Oftentimes when I drive I will listen to a popular hunting and fishing podcast put on by my hero, Steven Rinella. The podcast is named “Meat Eater” for the television show that he has on Netflix. If you’re a hunter or fisherman and haven’t watched the show or listened to the podcast, I strongly encourage you to do so. It covers a wide variety of topics in the outdoor world, and I’ve learned a great deal of things listening. One of the topics of the conversation the other day was recovery dogs. I have a dog, Tessie, that will blood trail a deer, but I highly doubt she’d know what to do if she stumbled onto a ticked off buck that was still alive. However, I’ve seen some really good recovery dogs in action over the years, and the podcast made me think of one hunt in particular.
I think I’ve mentioned before that my dad doesn’t do much hunting. He would much rather fish than suffer the misery of sitting in the cold waiting for a deer to walk by. However, he will sometimes accompany me on a trip to spend some time together. I’m pretty sure he does it knowing that the only way he’s going to see his son in the fall or winter is by getting in the woods. When it comes to deer season I’ll admit that I’m pretty selfish with my time. I’ve missed friends and family member’s weddings and funerals because they interfered with deer season. Hey, it’s not my fault they chose to get married during the rut!
I got Dad to join me and an old friend from high school, Weston Windham, on a morning hunt in December 2016. It was a pretty chilly morning, and I expected the deer to move well as soon as the sun started getting higher and melting off the frost. We got up early and met Weston at a chunk of land outside of Laurel that his family owned. Weston, being a gracious host, made sure to send Dad to a good stand that is nearly impossible not to see deer from. I hunted a ladder stand not too far from Dad, in the event that he actually pulled the trigger that I could go and help him. I settled into my stand just as the sun started coming up. Almost immediately, I began to start seeing deer going about their morning routines. I can’t remember just how many I saw that morning, but I remember it being a lot. I wondered if Dad was having the same luck. At the time, I was thirty years old and my dad had never killed a deer in my lifetime. He says he shot a few back in the 70’s, but I have no proof of that. I did know that he’d never killed a “rack buck” before, and I anxiously awaited hearing a gunshot in hopes that his days of deer-less-ness ended.
By 10:00 that morning, the action at my stand had dwindled, so I began to climb down. I still hadn’t heard a gunshot, so I was a little disappointed. As I walked down a lane headed back to the truck, a buck stepped out into the lane and stopped about 100 yards in front of me. The sun was almost directly in my eyes, but I could make out his rack well enough to know what I was shooting. I shouldered my rifle, took aim, and squeezed the trigger. The buck dropped right in his tracks. As I walked closer to the deer, I was startled by a loud gunshot not far away. The shot came from where my dad was hunting. My heart began to pound with excitement wondering what he had killed. I pretty much forgot about the buck that I shot, and I hurried to his stand. When I got there, he was still shaking from the adrenaline. He explained that he had shot at a buck and felt confident that he’d hit him. He showed me where the deer went, and we found blood. This is where the fun ends and the work begins.
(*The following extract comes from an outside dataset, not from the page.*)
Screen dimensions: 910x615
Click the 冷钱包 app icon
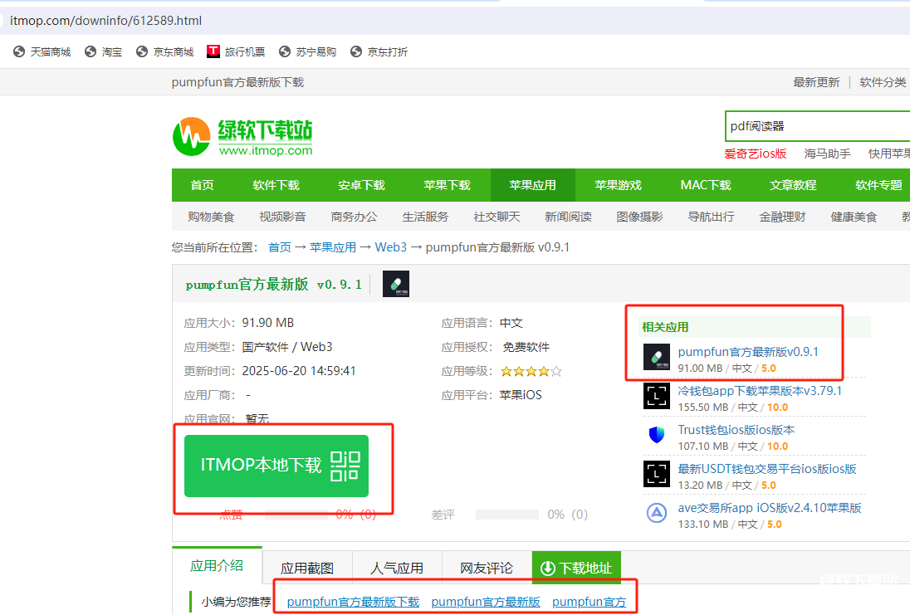[656, 396]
We trailed this buck for as long as any deer that I’ve ever trailed. We trailed him through the thickest briars that you can imagine. We trailed him for over two miles that went in a big circle. There were multiple times that I thought the deer had to be close and multiple times when I thought we should give up. Finally, we backed out and brought in the secret weapon, Tank. Tank is Weston’s pit bull that serves as a catch dog. Tank will catch wild hogs, deer, and pretty much anything else that you put him on. Tank also happens to be my dad’s favorite dog in the world and for good cause. Weston rigged Tank up with a GPS collar and put him on the trail. It wasn’t five minutes later Weston was screaming at me to bring a gun! When I arrived with a shotgun in tote my brain couldn’t believe what my eyes were seeing. Tank had ahold of the buck by the snout and the buck had picked the dog up and was slinging him back and forth. The dog never let go of the buck. Weston quickly grabbed the shotgun and finished him off, giving my dad his first ever buck.
I tried to argue that Dad still hadn’t actually killed a buck, but after we examined the wound we decided that the deer would have died if we’d have given it more time. After loading up the deer we made our way around to the buck that I’d killed and loaded it as well. As we began to skin the two deer I remember thinking of how cool it was to double down with my dad. The two bucks weren’t going to make any record books, but neither one of us cared. We took our time cleaning the deer, and we all three shared our versions of how the morning unfolded. It was a moment that I’ll probably never be able to recreate. Then again, maybe one day I’ll double down with one of my kids.